Cet Islande - Belgique n’aura rien d’un match normal. Tout d’abord en raison de tous les forfaits - cinq vedettes manqueront aux Diables, mais les quatre plus grands noms islandais ont également pu retourner dans leur club - et surtout à cause de la menace permanente qu’est le Covid-19.

Tout comme les autres médias, la DH a décidé de ne pas se déplacer en Islande, qui est zone rouge. Un voyage aurait nécessité une quarantaine au retour, et les mesures à suivre sur place étaient trop rigoureuses.

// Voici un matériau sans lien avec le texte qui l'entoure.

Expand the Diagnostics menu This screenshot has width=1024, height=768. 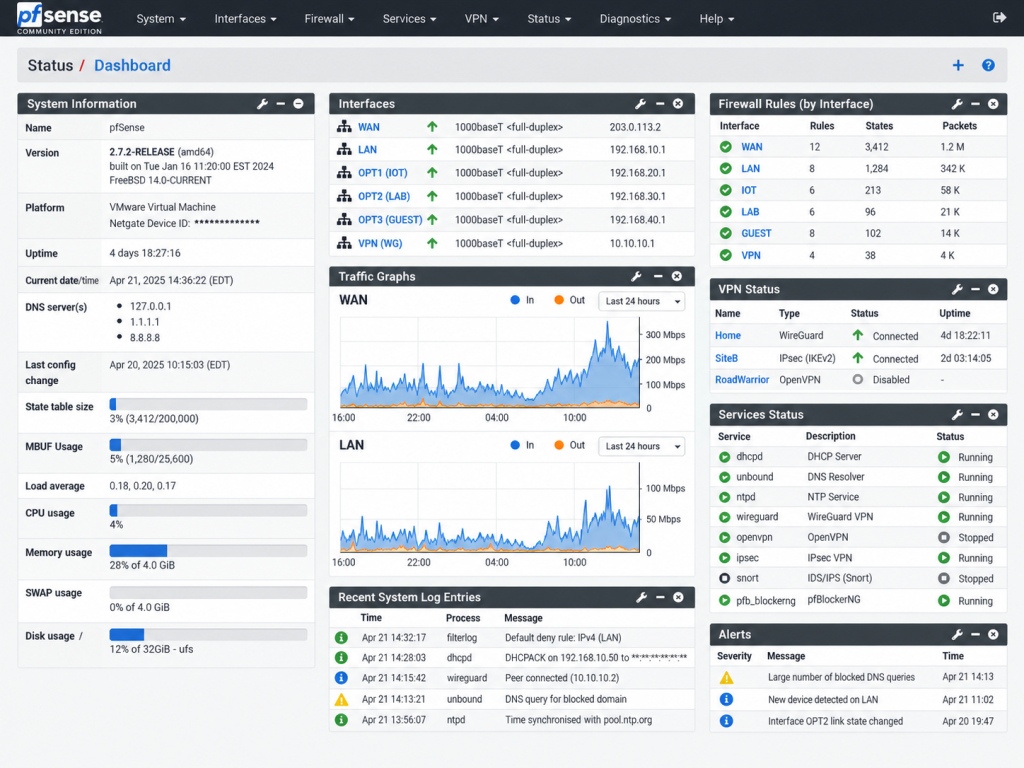pos(635,19)
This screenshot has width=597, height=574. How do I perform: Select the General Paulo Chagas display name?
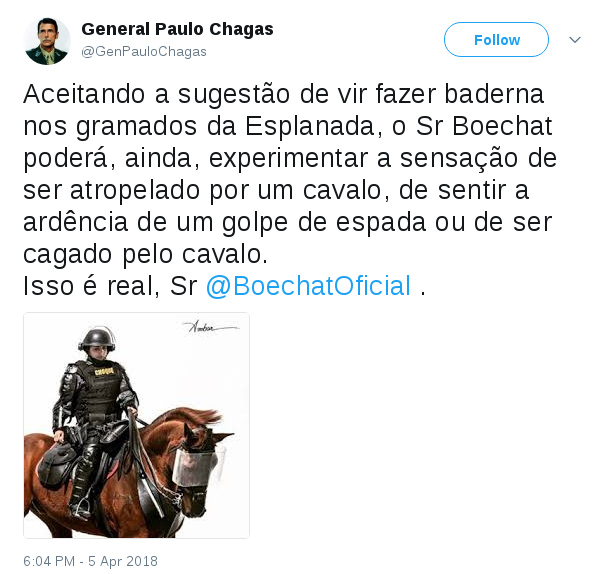click(177, 29)
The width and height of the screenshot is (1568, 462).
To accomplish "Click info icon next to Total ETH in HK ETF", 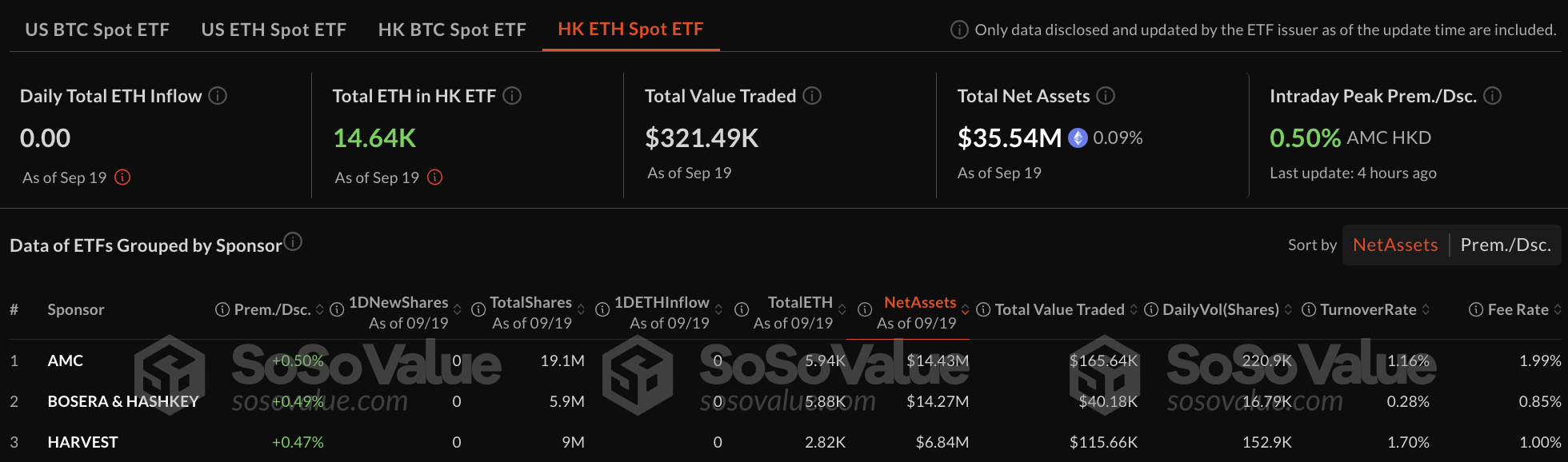I will point(512,96).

Le fait du jour était d’ailleurs la mise en quarantaine du staff islandais, dont le coach Hamren. Mardi matin, Hamren était encore présent à la conférence de presse. L’après-midi, une rumeur circulait annonçant qu’il aurait été contaminé, mais la fédération n’a pas confirmé cette information.

Lors de son point de presse, Roberto Martinez déplorait que son collègue ne puisse pas prendre place sur le banc, mercredi soir. Mais de là à reporter le match ? "Non, ce n’est pas une option, estimait le sélectionneur. Pour moi, le match n’est pas en danger. Le protocole de l’UEFA est très strict, nous suivons les règles à la lettre. Ce serait trop facile d’annuler le match. N’oubliez pas que les téléspectateurs prennent plaisir à nous voir jouer."


Le fait que l’Islande joue sans ses vedettes n’est pas un cadeau, selon Martinez. "D’autres joueurs, avec des jambes reposées, voudront se montrer. Pour certains joueurs, c’est une opportunité unique dans leur carrière."

Quand un journaliste islandais lui a demandé si De Bruyne pourrait jouer avec City ce week-end, Martinez a défendu son poulain. "Je ne peux pas y répondre, mais Kevin n’est pas quelqu’un qui quitte le terrain s’il n’a rien. Il n’avait pas une blessure, mais c’était mieux qu’il se fasse soigner pour ne pas mettre en danger sa saison à City et en équipe nationale. Il fallait qu’on pense au long terme."

Martinez a aussi confirmé que Mertens n’a pas pu quitter Naples.